Figure 4. Both cell context-specific physiological endogenous RA synthesis and transcriptional functionality of RARA differentially determine breast cancer cell fate.

A. Cytofluorimetric analysis of PKH26-labeled T47D^Ctrl cells shows that the fast-proliferating cell subset (green frame) contains more cells with high ALDH activity (ALDH^high cells, detected by Aldefluor staining) and expresses more P-AKT relative to the slow-proliferating cell subset (blue frame). B. Inhibition of either ALDH-mediated RA synthesis with DEAB (left), or PI3K activity with LY294002 (right) results in a decrease of both P-AKT level (top) and cell proliferation (bottom) (**p<0.01, ***p<0.001). C. Treatment with either DEAB or LY294002 inhibits T47D^Ctrl proliferation also in 3D culture. D-E. Increased inhibition of RARA transcriptional function in T47D⁴⁰³ cells leads to expansion of both ALDH^high (D) and ALDH^high/CD44^high/CD24^low (E) subpopulations relative to T47D^Ctrl. F. Global gene/protein expression analyses highlight pro-invasive molecular changes in T47D⁴⁰³ vs.
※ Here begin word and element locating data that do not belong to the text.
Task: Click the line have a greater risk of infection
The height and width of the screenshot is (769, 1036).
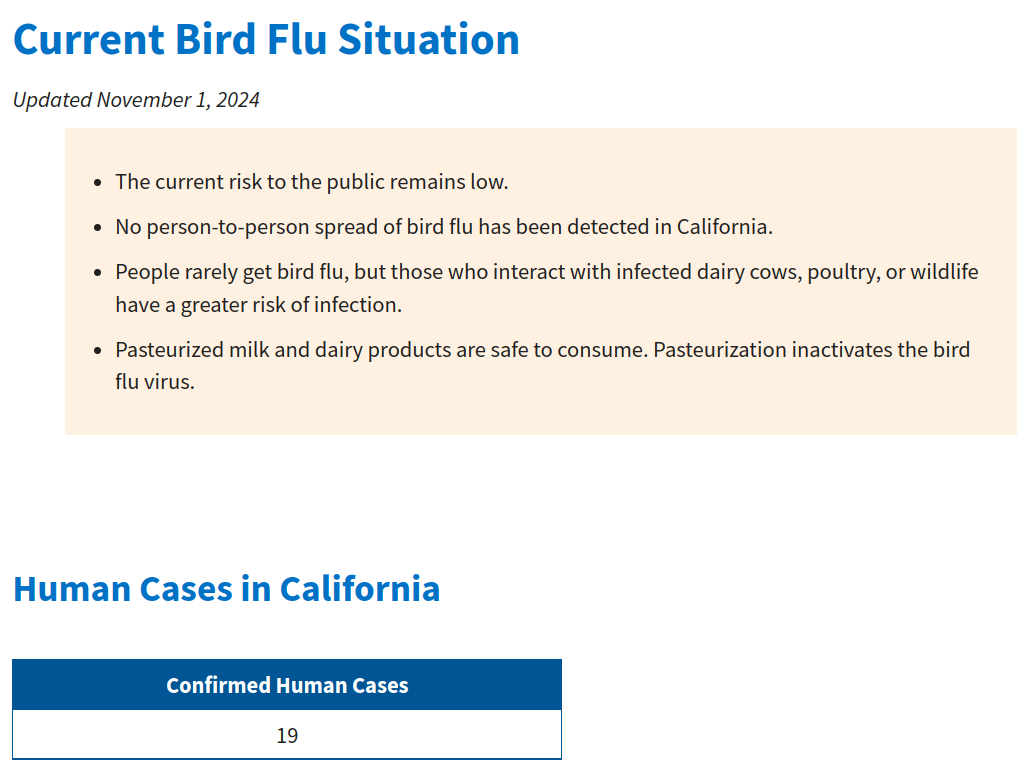Action: point(258,305)
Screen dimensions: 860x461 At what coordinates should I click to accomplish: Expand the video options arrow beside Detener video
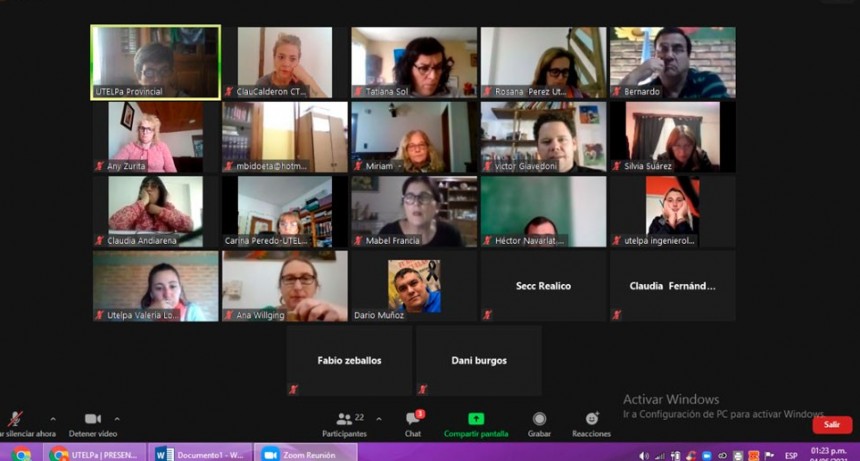pyautogui.click(x=117, y=419)
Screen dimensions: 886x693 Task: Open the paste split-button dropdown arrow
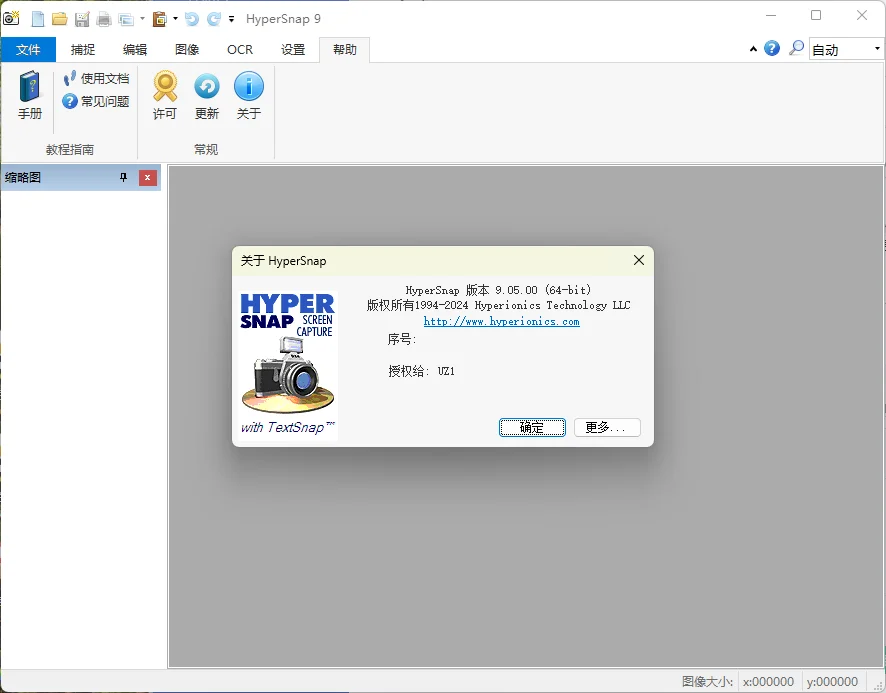175,18
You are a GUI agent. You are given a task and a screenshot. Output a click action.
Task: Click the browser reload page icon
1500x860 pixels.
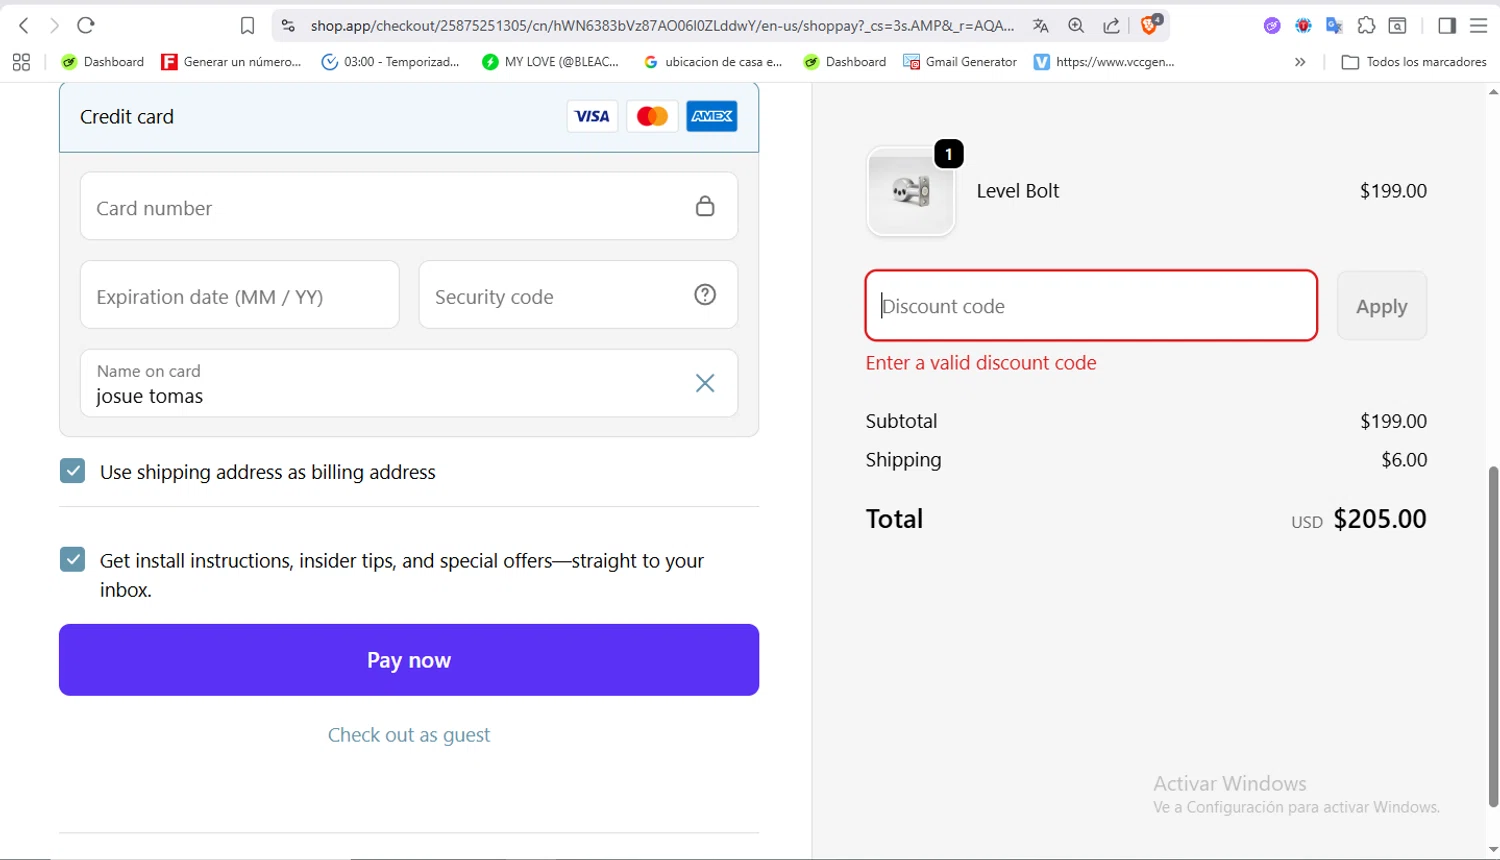pos(86,26)
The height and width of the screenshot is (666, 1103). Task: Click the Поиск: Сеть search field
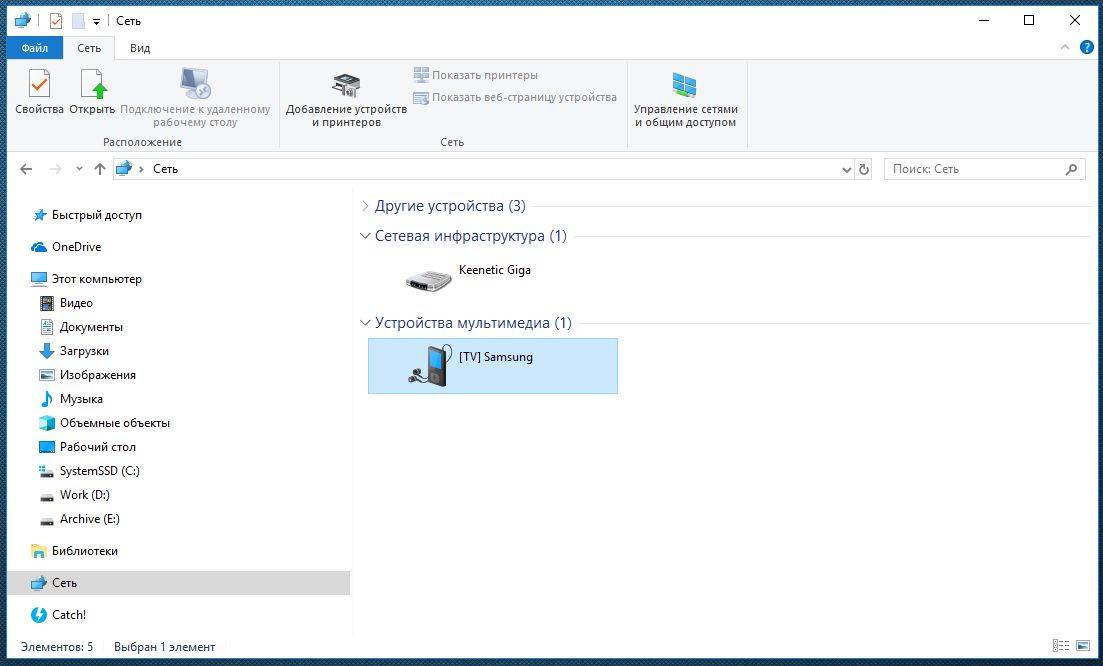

T47D^Ctrl (left). Consistently, T47D⁴⁰³ cells show defective phalloidin-stained actin stress fibers (middle) and increased cell migration in the wound healing assay (right) (*p<0.05). G. Confocal analysis shows that 3D T47D⁴⁰³ acini have a higher proportion of CD44^high cells relative to 3D T47D^Ctrl acini (**p<0.01), and that the T47D⁴⁰³ CD44^high cell subpopulation contains more proliferating (EdU-positive) cells than the CD44^low cell subpopulation (**p<0.01). Significance calculated by Student's t-test.